Dans Questioning Back je me suis efforcé de situer la foi aujourd’hui par rapport au poids de la tradition métaphysique, en préconisant un retour à la chose même, die Sache selbst, aux phénomènes, moyennant un pas en arrière ou en retrait, der Schritt zurück, qui nous ramène soit à la vérité de la révélation biblique soit à celle de l’Être – à l’Ereignis. L’endettement à deux penseurs souvent mal compris, Luther et Heidegger, est manifeste. Je revisiterai ici ces deux, aussi que Harnack, et je reprendrai toute la question du déshellénisation du dogme et du dépassement de la métaphysique dans la tradition chrétienne. Pour le moment je noterai seulement combien cette réflexion s’est accompagnée dès le départ par la conscience de certains aspects problématiques. Pour articuler ceux-ci j’ai trouvé un secours précieux dans les premiers ouvrages de Jacques Derrida. Derrida a également fourni un arsenal de procédés de lecture au projet de parcourir le champ de la théologie métaphysique, le reprenant dans une perspective « post-métaphysique » pour y découvrir une vérité sourdement à l’oeuvre et dont seul une lecture à contre-courant pourrait déceler les traces. En infléchissant mon projet mi-heideggerien, mi-harnackien vers l’errance de l’écriture, l’apport derridien barrait le chemin à toute entente prématurée de l’être ou de la révélation, à tout culte du phénomène. Le phénomène se retirait incessamment derrière l’essaim des interprétations, toutes se prétant aux effets de dissémination. En ce moment je ne ressens aucun appetit pour relire Heidegger ou Derrida, mais les pages de Luther et de Kierkegaard me sollicitent avec la promesse de donner beaucoup à penser et de secouer l’âme de façon salutaire. Je tiens entre les mains le livre élegant du théologien suisse Gerhard Ebeling, Luther : Eine Einführung in sein Denken (Tubingue, 1964) ; j’ai eu l’honneur de rencontrer l’auteur brièvement avec le père Thomas Immoos à l’Institut des Religions Orientales de l’Université Sophia dans l’année Luther, 1983.
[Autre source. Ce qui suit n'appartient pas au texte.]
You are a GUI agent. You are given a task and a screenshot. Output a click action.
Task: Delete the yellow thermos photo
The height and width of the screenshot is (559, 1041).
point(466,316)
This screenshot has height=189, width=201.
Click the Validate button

Problématiser le retour aux sources, aux choses mêmes, est un exercise salutaire. Cela nous préserve d’une nouvelle forme de fondationnalisme, voir de fondamentalisme. Contre les phénoménologues, je penche à croire que la quête de l’auto-donation du phénomène est vouée à une impasse. Plus on la poursuit, plus la recherche de la phénoménalité devient une velléité des plus vagues et des plus obscures. D’abord elle promet, à travers le discours de Husserl sur la philosophie comme science rigoureuse, celui de Heidegger sur la vérité de l’être ou encore celui de Jean-Luc Marion sur la donation, quelque chose qui ressemble à un fundamentum inconcussum. Mais à la fin on se rend compte que la phénoménalisation des phénomènes reste affectée d’un pluralisme irréductible.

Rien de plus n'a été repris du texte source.